Yanvalou pour Charlie Suite à mon passage à la librairie L’Atelier 9 la semaine dernière, la charmante libraire m’a conseillé Yanvalou pour Charlie, un roman de Lyonel Trouillot, écrivain haïtien né à Port-au-Prince. Après avoir parcouru le quatrième de couverture, le sujet m’a semblé intéressant au point de l’acheter et je ne regrette aucunement mon achat, loin de là.

L’intrigue de ce roman se passe principalement dans la ville natale de l’auteur où Mathurin, un des principaux protagonistes, est un avocat grimpant vite les échelons après s’être défait de ses racines de provincial.

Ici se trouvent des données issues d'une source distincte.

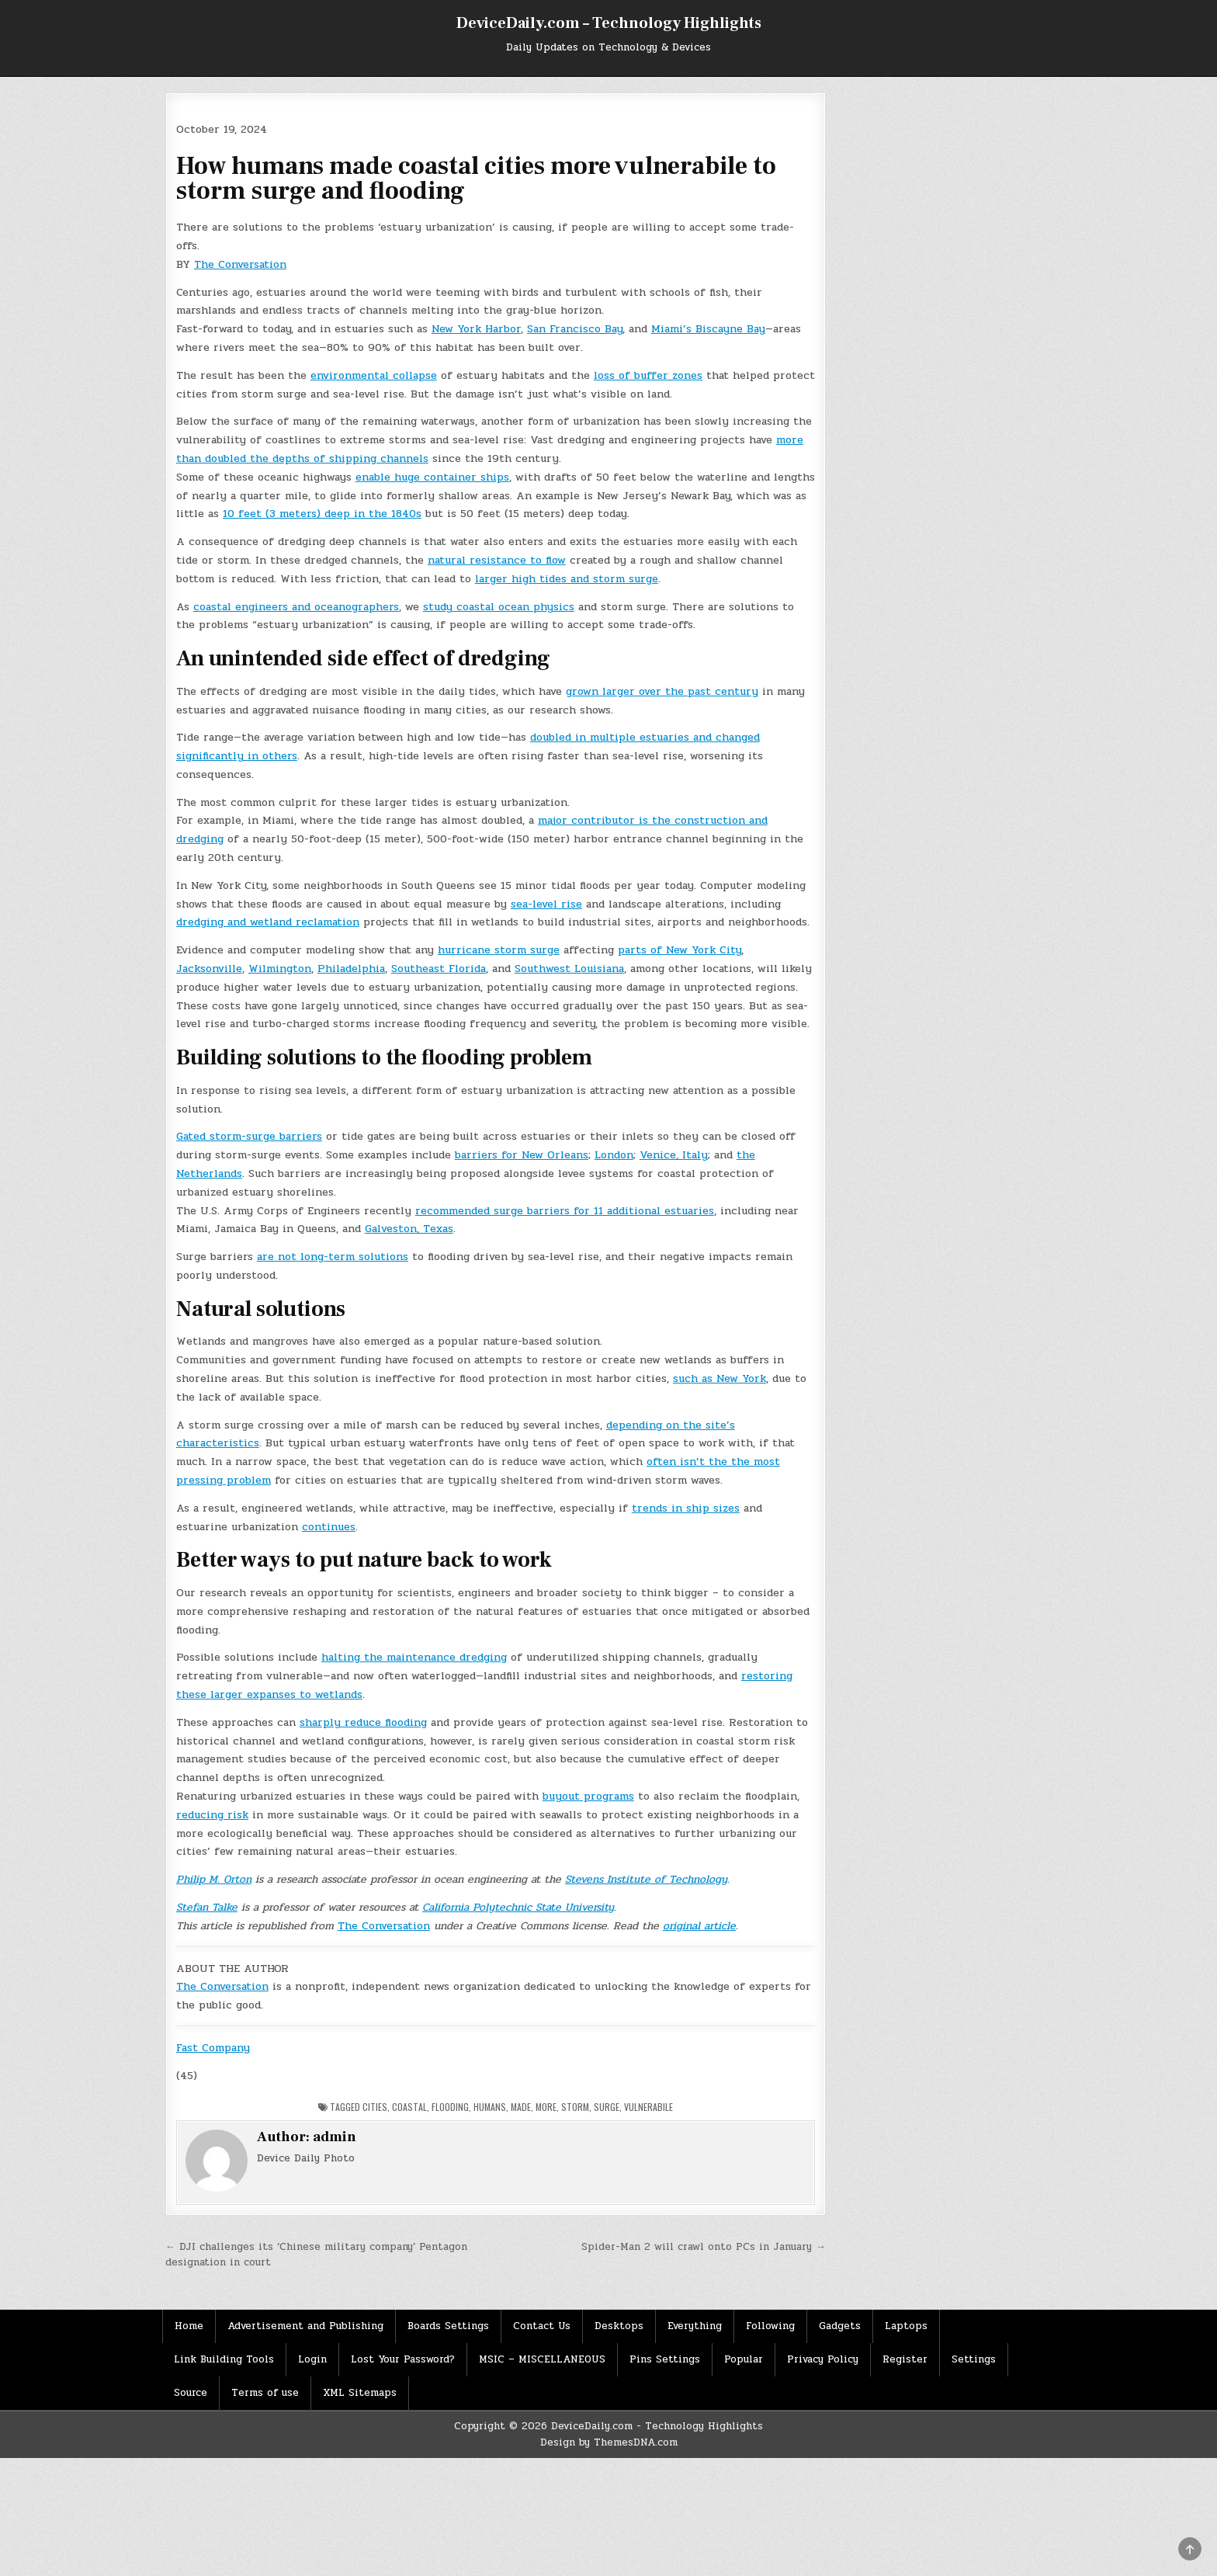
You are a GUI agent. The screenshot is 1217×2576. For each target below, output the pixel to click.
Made (521, 2106)
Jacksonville (209, 968)
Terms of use (265, 2393)
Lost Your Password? (403, 2359)
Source (190, 2393)
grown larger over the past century (662, 691)
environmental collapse (373, 375)
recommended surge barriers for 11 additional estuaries (564, 1211)
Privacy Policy (822, 2359)
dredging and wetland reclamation (267, 922)
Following (770, 2326)
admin (334, 2137)
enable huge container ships (432, 477)
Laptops (906, 2326)
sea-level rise (546, 904)
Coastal (409, 2106)
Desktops (619, 2326)
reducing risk (212, 1815)
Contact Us (541, 2326)
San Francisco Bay (574, 329)
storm (575, 2106)
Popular (743, 2359)
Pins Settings (664, 2359)
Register (904, 2359)
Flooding (450, 2106)
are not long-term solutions (332, 1256)
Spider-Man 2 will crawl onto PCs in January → (703, 2247)
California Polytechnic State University (518, 1907)
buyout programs (588, 1796)
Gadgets (840, 2326)
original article (699, 1926)
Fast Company (213, 2048)
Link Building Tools (224, 2359)
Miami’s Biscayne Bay (708, 329)
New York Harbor (476, 329)
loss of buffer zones (648, 375)
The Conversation (240, 264)
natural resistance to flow (497, 560)
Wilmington (279, 968)
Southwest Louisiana (569, 968)
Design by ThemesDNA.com (609, 2442)
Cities (374, 2106)
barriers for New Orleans (521, 1155)
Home (189, 2326)
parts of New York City (679, 950)
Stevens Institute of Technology (646, 1879)
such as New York (719, 1378)
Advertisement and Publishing (305, 2326)
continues (328, 1527)
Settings (974, 2359)
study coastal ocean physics (498, 607)
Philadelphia (351, 968)
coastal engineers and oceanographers (296, 607)
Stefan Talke (207, 1907)
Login (312, 2359)
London (614, 1155)
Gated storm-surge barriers (249, 1136)
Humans (489, 2106)
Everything (694, 2326)
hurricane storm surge (499, 950)
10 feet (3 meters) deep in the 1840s (322, 513)
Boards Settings (448, 2326)
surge (606, 2106)
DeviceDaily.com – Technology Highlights (608, 23)
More (546, 2106)
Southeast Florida (438, 968)
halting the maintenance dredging (414, 1657)
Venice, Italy (674, 1155)
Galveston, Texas (409, 1228)
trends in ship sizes (686, 1508)
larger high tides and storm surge (566, 579)
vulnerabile (648, 2106)
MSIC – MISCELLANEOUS (542, 2359)
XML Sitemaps (360, 2393)
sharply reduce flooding (363, 1722)
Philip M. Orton (213, 1879)
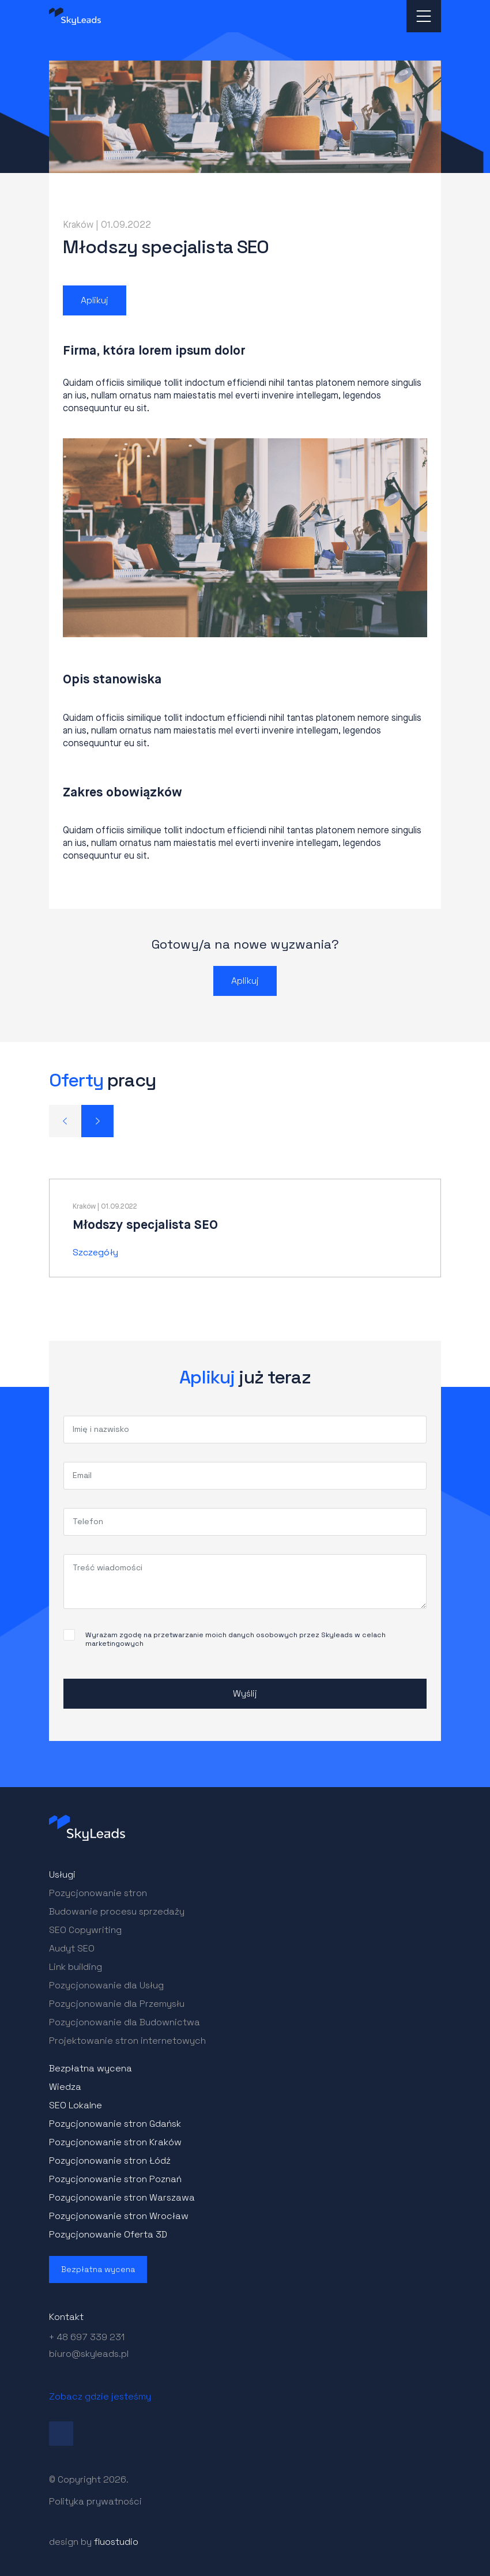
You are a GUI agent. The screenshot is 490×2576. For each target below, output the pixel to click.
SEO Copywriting (85, 1930)
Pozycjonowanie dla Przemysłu (116, 2004)
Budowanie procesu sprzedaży (116, 1911)
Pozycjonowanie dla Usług (106, 1985)
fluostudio (116, 2542)
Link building (75, 1967)
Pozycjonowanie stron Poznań (115, 2179)
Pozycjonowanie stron (98, 1893)
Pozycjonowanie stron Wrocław (119, 2216)
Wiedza (65, 2087)
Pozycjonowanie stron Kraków (115, 2142)
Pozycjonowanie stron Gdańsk (115, 2124)
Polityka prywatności (95, 2501)
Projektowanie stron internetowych (127, 2041)
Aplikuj (94, 300)
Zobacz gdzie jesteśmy (100, 2396)
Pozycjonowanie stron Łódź (110, 2160)
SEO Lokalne (75, 2105)
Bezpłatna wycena (90, 2068)
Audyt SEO (72, 1948)
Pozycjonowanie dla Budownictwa (124, 2022)
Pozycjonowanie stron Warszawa (122, 2197)
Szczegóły (95, 1252)
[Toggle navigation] (423, 16)
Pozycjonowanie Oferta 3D (108, 2234)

Mais ce passé dont il se croit s’être déchargé pour mieux grimper se rappelle à lui avec force lorsque Charlie, un adolescent vivant dans un centre pour enfants abandonnés, débarque à l’improviste dans son cabinet. En tirant sur les cordes du passé, un lien s’établit entre les deux protagonistes. Notre bel avocat se retrouve ainsi à vivre une vie qui n’est pas la sienne.

Tissé avec une belle écriture (le passage pages 22 et 23 est tout simplement magnifique !) et appuyé par un solide scénario (non dénué de quelques faiblesses ici et là), c’est un des meilleurs romans que j’ai lu dernièrement.